▶ Work to complete: The full listing, copied exactly and free of pictures, is the expected reply.

▶ Records:
:::
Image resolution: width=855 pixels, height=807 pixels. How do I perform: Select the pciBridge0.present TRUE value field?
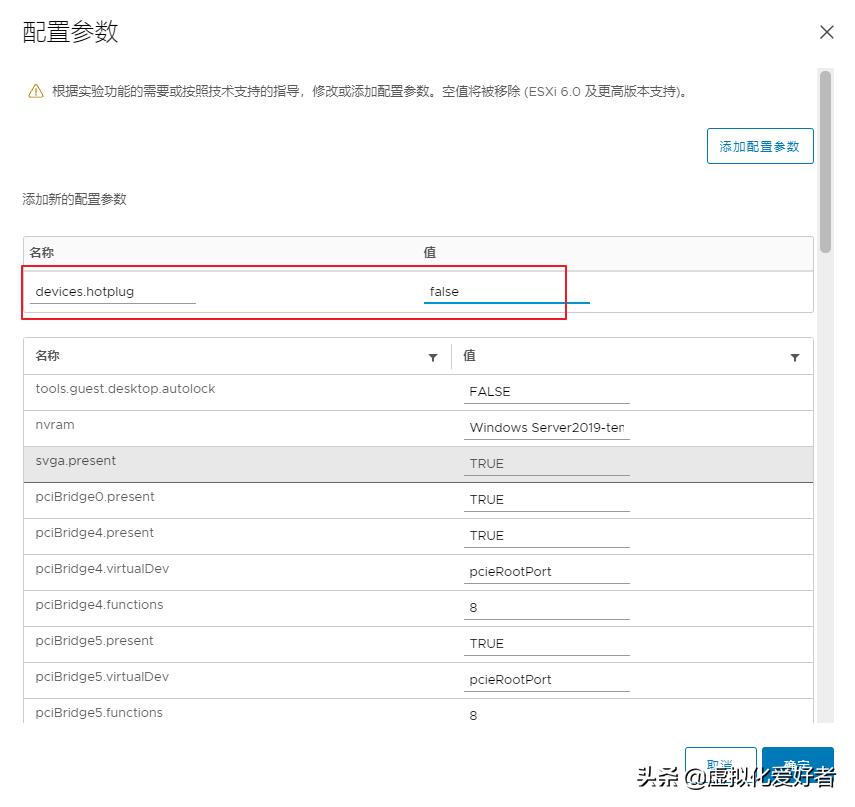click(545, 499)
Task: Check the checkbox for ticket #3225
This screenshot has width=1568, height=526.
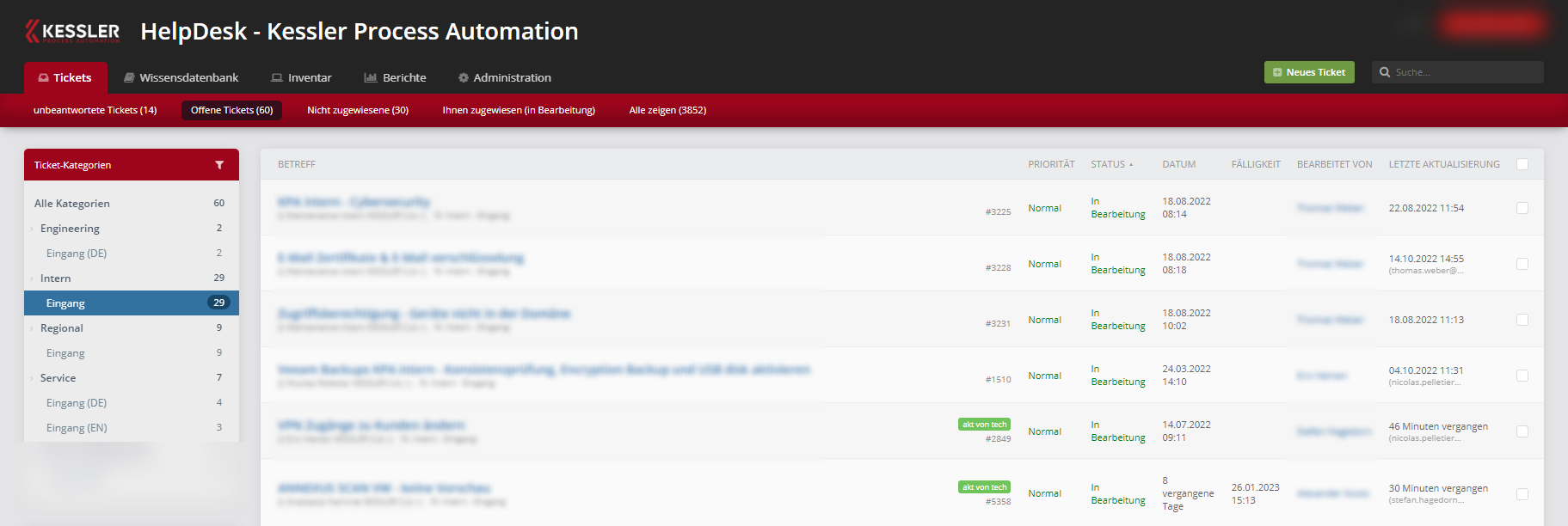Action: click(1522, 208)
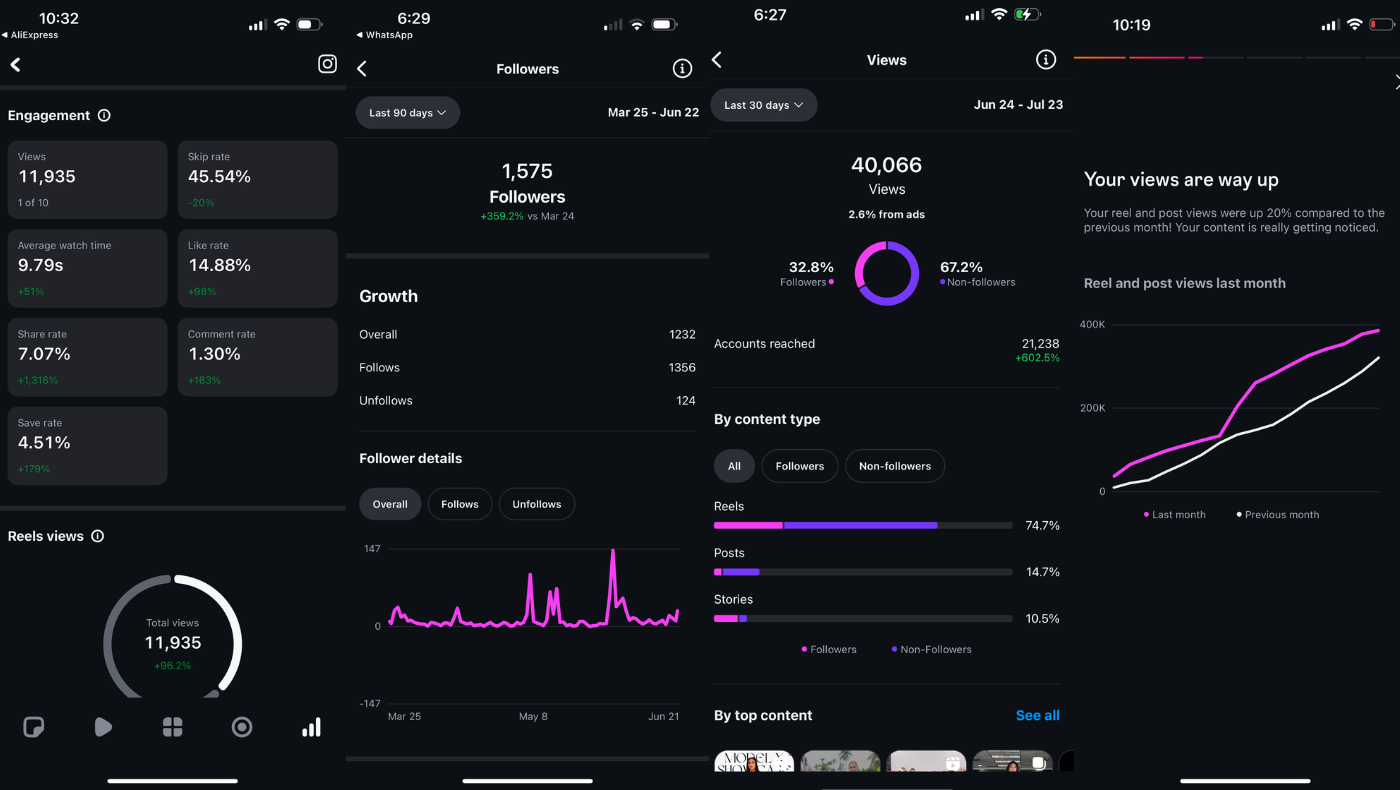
:::
▶ Worked solution:
Image resolution: width=855 pixels, height=807 pixels. How do I perform: Select the pciBridge0.present TRUE value field?
click(545, 499)
Task: Check the checkbox for ticket #3225
This screenshot has width=1568, height=526.
Action: click(1522, 208)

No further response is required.